José Meireles Graça, 07.06.12

 

Receita para uma tese fortemente apelativa: vai-se buscar estatísticas, factos históricos e tendências que a pareçam ilustrar; não se indicam as fontes e, se forem indicadas, não se vêem os números de muito perto, a fim de evitar explicações alternativas que se afastem da tese; confundem-se correlações com causalidades; junta-se alguma indignação  santimoniosa  (com perdão do barbarismo) - está pronto a servir.


Deixa-me experimentar:


Na década de 60, Portugal cresceu a taxas asiáticas, quase o dobro daquelas a que cresciam os futuros parceiros da CEE e da UE; não havia sindicatos independentes do Governo, nem salário mínimo, nem subsídio de férias, nem 13º mês, nem SNS, a escolaridade obrigatória era de apenas quatro anos, as taxas de escolarização no ensino secundário eram baixas, e baixíssimas no superior. Não havia liberdade de imprensa e os Sérgios Lavos da época estavam ou no estrangeiro, ou na prisão, ou calados.

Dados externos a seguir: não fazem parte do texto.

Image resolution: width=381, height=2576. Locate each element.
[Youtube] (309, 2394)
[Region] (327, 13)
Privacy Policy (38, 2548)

Logo, como aquelas taxas de crescimento, que não tinham precedentes históricos, não foram, sequer de longe, aproximadas depois do 25 de Abril, nem serão no futuro até onde a imaginação alcança, permitam-me VV. Ex.ªs extrair triunfantemente a implícita conclusão:

O Salazarismo é melhor do que a Democracia.


Não, não extraio esta conclusão, que não faço cozinhados com ingredientes duvidosos. Mas com o que daquelas bandas se sugere para cozinhar os nossos problemas actuais, sei bem o prato que resultaria: o ajiaco cubano.

O Clube dos Poetas de Esquerda Mortos

José Meireles Graça, 28.03.12

"Os saudosistas da escola salazarista são muito especiais: tecem loas ao método tradicional daquele tempo, à memorização matraqueante de datas, nomes de rios..."

 

Li isto com satisfação, julguei que era comigo. Mas não, o inimigo era o Ministro Crato - é sempre a mesma coisa, às pessoas insignificantes como eu ninguém insulta.

 

Realmente acho que o sistema salazarista de educação primária e secundária, se se lhe descontar o nacionalismo estreme, a doutrinação católica forçada, a glorificação do regime e alguma violência e autoritarismo; e se se lhe fizer a necessária actualização científica e alguma correcção curricular (por exemplo, o Francês deixou de ter a importância que tinha ainda há poucas décadas) compara bem com o descalabro abrilista.

Não é que as gerações rascas tenham maiores quantidades de calinos ou sequer de ignorantes; pelo contrário, a massificação do ensino levou a que o número absoluto de alunos com conhecimentos e até brilhantes tivesse crescido - a pool de gente a quem foi ministrado algum conhecimento é muito maior.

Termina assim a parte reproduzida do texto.